Этот вопль — «так где же маразм?!» — прямиком выбрасывает нас в сумеречное сознание прокурорских работников, которые возбуждают уголовное дело против магазина оловянных солдатиков.
Если кто не знает, СССР и его союзники одержали славную победу над нацистской Германией. Было такое государство. У него была мощная армия. Танки-тигры, автоматы-шмайсеры. Самолеты были. С детства помню эти названия. Мессершмит, фокке-вульф. И вот наступили такие времена, когда мальчишки могут изучать Великую Отечественную войну в игре. Купить солдатиков воюющих сторон, нарисовать карту, разыгрывать баталии. Черт побери, именно так в 19-начале 20 века играли в солдатики повсюду в Европе и в России. Вот — армии Наполеона, вот — армии австрийцев, вот — немцев, а вот и русская армия. Флаги, знаки, штыки, барабаны. А как играть-то? С кем воевали? Была ли она, эта война?
Ну, у цензуры всегда наготове аргумент: а ну как детям понравится свастика? весь этот культовый нацистский антураж?
Дяденьки, скажу вам шепотом, на ушко: весь этот культовый нацистский антураж нравится вам самим. Перенос культовой цензурной практики на детскую игру, на игрушечные бюсты нацистских бонз и повязки со свастикой на игрушечных эсэсовцах, — это и есть практика, оказывается, не до конца побежденного фашизма в чистом виде.
В предзакатном СССР были литературно-общественные семьи, старшие члены которых оставались в обойме главных писателей Страны Советов, а младшие — уже нет. Так, Корней Чуковский был официальным советским писателем, а его дочь — Лидия Корнеевна — преследовалась и за собственную литературную деятельность, и за открытую поддержку, которую оказывала, например, Солженицыну. Никакой возможности увидеть ее имя у советского читателя тогда не было.

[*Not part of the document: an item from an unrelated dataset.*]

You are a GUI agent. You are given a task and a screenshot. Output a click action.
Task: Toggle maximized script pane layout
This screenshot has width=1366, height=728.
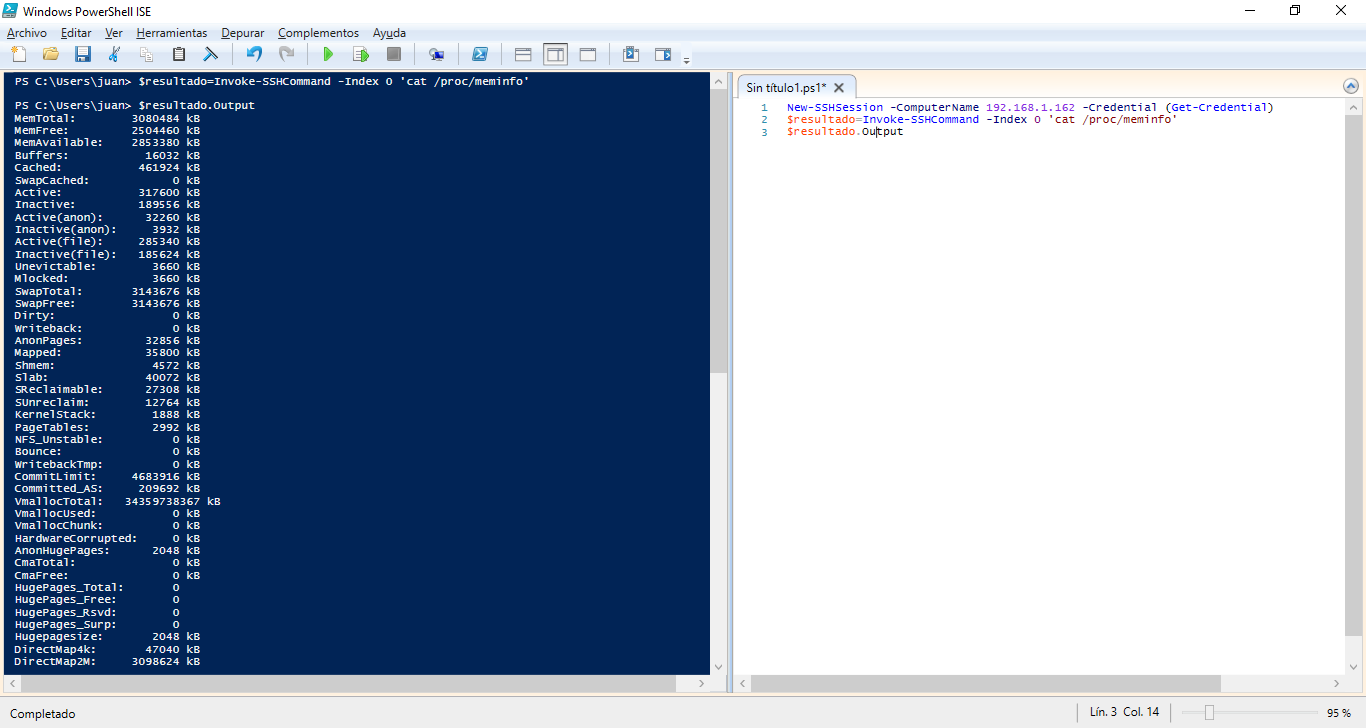[x=587, y=54]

Но это только так казалось. Потому что цензура-дура. Чуть ли не в каждом советском доме была сказка в стихах, которую мы читали в детстве сами, а потом давали читать детям. Хитрый Корней Чуковский приделал к стихотворению всего две собственные строчки. Но ради этих двух строк мы покупали эту книгу, чтобы прочитать вот что:
Баю-баюшки-баю,
Не ложися на краю.
Придет серенький волчок,
Он ухватит за бочок.
Он ухватит за бочок
И потащит во лесок,
Под ракитовый кусток.
К нам волчок не ходи,
Нашу Лиду не буди.
Лидию Корнеевну Чуковскую, автора «Софьи Петровны» и Эккермана Анны Ахматовой, великую женщину русской литературы 20 века, упустили церберы-цензоры. Тотальный запрет на публикации в СССР продержался для нее с 1974, когда ее исключили из Союза писателей, до конца 1980-х.
Почему же эта маленькая, слабая, полуслепая Лида победила больших, сильных мордоворотов-цензоров, всю эту, так уж и быть, вовсе не всегда тупую чекистскую свору?
Потому что она знала страх, но все-таки не боялась, преодолевала его. А цензоры живут в вечном страхе, хоть, может быть, и не всегда понимают это. Они отвечают за полную безопасность режима. Купируют все риски. Блокируют все попытки других сказать и показать то, что было и есть. А все напрасно. Обидно, правда? А не надо быть пельменем голландским.